Extrait fourni:
—————

Opinions - 20.01.2015

Le Patrimoine archéologique tunisien, honoré à Toulouse

Petite par sa superficie, la Tunisie est, de l’avis des connaisseurs, bien singulière par son histoire qui s’est déroulée, des millénaires durant, dans les régions très diversifiées d’un pays servi par sa position géographique remarquable. De la nuit des temps à nos jours, la vraie fortune de la grande petite nation qui a peuplé ces contrées réside, plutôt que dans les ressources naturelles, dans le savoir-faire de ses femmes et ses hommes en tout domaine. A cette valeur intrinsèque, les Tunisiens ont souvent su ajouter la richesse qu’apporte l’amitié des proches avec lesquels ils partagent tout ce qui universel.

Une brillante conférence accompagne une exposition exceptionnelle

Ces fondamentaux viennent de connaître une illustration éclatante à Toulouse, la très dynamique cité du Sud-ouest français grâce à la très belle conférence intitulée ’’Les peintures romaines de Tunisie’’ qui y a été donnée le 15 courant, dans la prestigieuse salle du Sénéchal, située au cœur du centre médiéval de la ville. L’éloquente oratrice, qui s’est adressé à un auditoire nombreux et intéressé, n’était autre qu’Alix Barbet, Directrice de recherches honoraire du Centre National de Recherches Scientifiques (CNRS) français, spécialiste de renommée mondiale de la peinture murale d’époque romaine, appelée aussi ’’art de la fresque’’. Outre ses innombrables travaux scientifiques et missions d’experte internationale, Alix Barbet est connue pour être la fondatrice, en 1974, du Centre d’Etudes des Peintures Murales Romaines (CEPMR) installé à l’Ecole normale Supérieure de Paris et à Soissons, et de l’Association française pour la peinture murale antique (AFPMA), en 1979, ainsi que d’une base de données sur les décors antiques (Base Décors Antiques), hébergée sur le site du Laboratoire de recherche ’’Archéologie et Philologie d’Orient et d’Occident’’ (AOROC), l’un des plus grands laboratoires d’archéologie et d’études anciennes de France et du monde, qui regroupe des centaines de chercheurs du CNRS et de l’Ecole Normale Supérieure de la rue d’Ulm.

—————

Données issues d'un jeu de données de pointage:
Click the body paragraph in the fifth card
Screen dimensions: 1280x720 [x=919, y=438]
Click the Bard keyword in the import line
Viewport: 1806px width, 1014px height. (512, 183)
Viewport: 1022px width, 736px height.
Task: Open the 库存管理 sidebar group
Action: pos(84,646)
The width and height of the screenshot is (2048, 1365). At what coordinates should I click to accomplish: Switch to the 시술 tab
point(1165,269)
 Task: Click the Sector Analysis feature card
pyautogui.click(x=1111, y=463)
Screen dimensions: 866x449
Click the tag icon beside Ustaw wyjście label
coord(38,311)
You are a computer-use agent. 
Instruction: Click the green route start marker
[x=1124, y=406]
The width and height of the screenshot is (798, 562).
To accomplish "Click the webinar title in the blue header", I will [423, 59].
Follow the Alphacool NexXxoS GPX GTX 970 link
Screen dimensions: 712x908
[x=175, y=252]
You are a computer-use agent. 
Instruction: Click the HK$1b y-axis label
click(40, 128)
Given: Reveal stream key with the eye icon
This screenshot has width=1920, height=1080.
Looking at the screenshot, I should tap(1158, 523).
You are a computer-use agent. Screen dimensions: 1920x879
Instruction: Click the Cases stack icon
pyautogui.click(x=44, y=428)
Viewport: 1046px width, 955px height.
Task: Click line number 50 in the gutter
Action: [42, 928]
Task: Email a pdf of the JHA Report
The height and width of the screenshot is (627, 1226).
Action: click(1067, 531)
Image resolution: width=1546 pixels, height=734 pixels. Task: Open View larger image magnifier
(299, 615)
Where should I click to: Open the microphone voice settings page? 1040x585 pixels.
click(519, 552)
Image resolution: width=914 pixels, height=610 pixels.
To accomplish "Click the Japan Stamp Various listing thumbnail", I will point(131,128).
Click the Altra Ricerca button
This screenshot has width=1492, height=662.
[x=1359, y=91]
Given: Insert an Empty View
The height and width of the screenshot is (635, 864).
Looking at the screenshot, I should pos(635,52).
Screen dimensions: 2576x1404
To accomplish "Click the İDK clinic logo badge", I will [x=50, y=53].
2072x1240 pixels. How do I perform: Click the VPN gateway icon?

—————

Travail demandé:
**A)** Recopiez fidèlement le passage de l'article sur le patrimoine archéologique tunisien qui commence aux mots « Opinions - 20.01.2015 » et s'arrête après « ce qui universel. ».
**B)** Prolongez l'article sur le patrimoine archéologique tunisien à partir de l'endroit où il s'interrompt.

Réponses attendues:
**A)**
Opinions - 20.01.2015

Le Patrimoine archéologique tunisien, honoré à Toulouse

Petite par sa superficie, la Tunisie est, de l’avis des connaisseurs, bien singulière par son histoire qui s’est déroulée, des millénaires durant, dans les régions très diversifiées d’un pays servi par sa position géographique remarquable. De la nuit des temps à nos jours, la vraie fortune de la grande petite nation qui a peuplé ces contrées réside, plutôt que dans les ressources naturelles, dans le savoir-faire de ses femmes et ses hommes en tout domaine. A cette valeur intrinsèque, les Tunisiens ont souvent su ajouter la richesse qu’apporte l’amitié des proches avec lesquels ils partagent tout ce qui universel.

**B)**
Cette manifestation a été organisée en marge d’une superbe exposition temporaire hébergée, du 15 novembre 2014 au 22 mars 2015 par le musée ’’ Saint Raymond, Musée des Antiques de Toulouse’’ (MSR) et ayant pour titre ’’L’empire de la couleur. De Pompéi au sud des Gaules’’. L’exposition, préparée par une belle équipe dont faisait partie Alix Barbet,   confronte des parois peintes provenant du sud des Gaules (provinces romaines d’Aquitaine et de Narbonnaise) aux créations italiennes considérées comme des modèles du genre et qui font partie des collections du Musée du Louvre et du Musée archéologique de Naples.

Munie d’un savoir immense, Alix Barbet n’a pas seulement présenté, dans sa conférence, les peintures romaines de Tunisie pour elles-mêmes. Elle a aussi fait ressortir les liens existant entre ces peintures et les œuvres présentées dans l’exposition de Toulouse ainsi qu’avec les thèmes figurant dans des pavements de mosaïques exposés dans divers musées tunisiens. 

Soucieux de pédagogie, les organisateurs de l’exposition font commencer la visite par des vitrines consacrées aux produits tinctoriaux utilisés par les peintres anciens, des tableaux qui définissent les différents styles de la peinture murale romaine et une fresque à la romaine, produite par deux fresquistes contemporaines sollicitées à l’occasion de l’exposition. Ce travail, qui a été réalisé selon les techniques antiques de l’enduit, a fait l’objet d’un film documentaire qui passe, en boucle, sur un écran. La ’’Boutique’’ du Musée regorge de documents destinés à différents publics (catalogue de l’exposition, ouvrages généraux sur la peinture romaine, publications destinées au public scolaire…) et de produits dérivés (petites boîtes-souvenirs, magnets en marbre italien, portant une reproduction d’une fresque de Pompéi…).

C’est dans le cadre des activités de l’Université du Temps Libre de la ’’ville rose’’ qu’Alix Barbet a donné sa conférence du 15 janvier. Dédiée à la formation du grand public, cette annexe de l’Université de Toulouse-Jean Jaurès est l’un des multiples lieux toulousains où les acquis de la science sont présentés en dehors du cadre académique des établissements classiques, au grand bonheur d’une assistance motivée et qui ne cesse d’augmenter de jour en jour.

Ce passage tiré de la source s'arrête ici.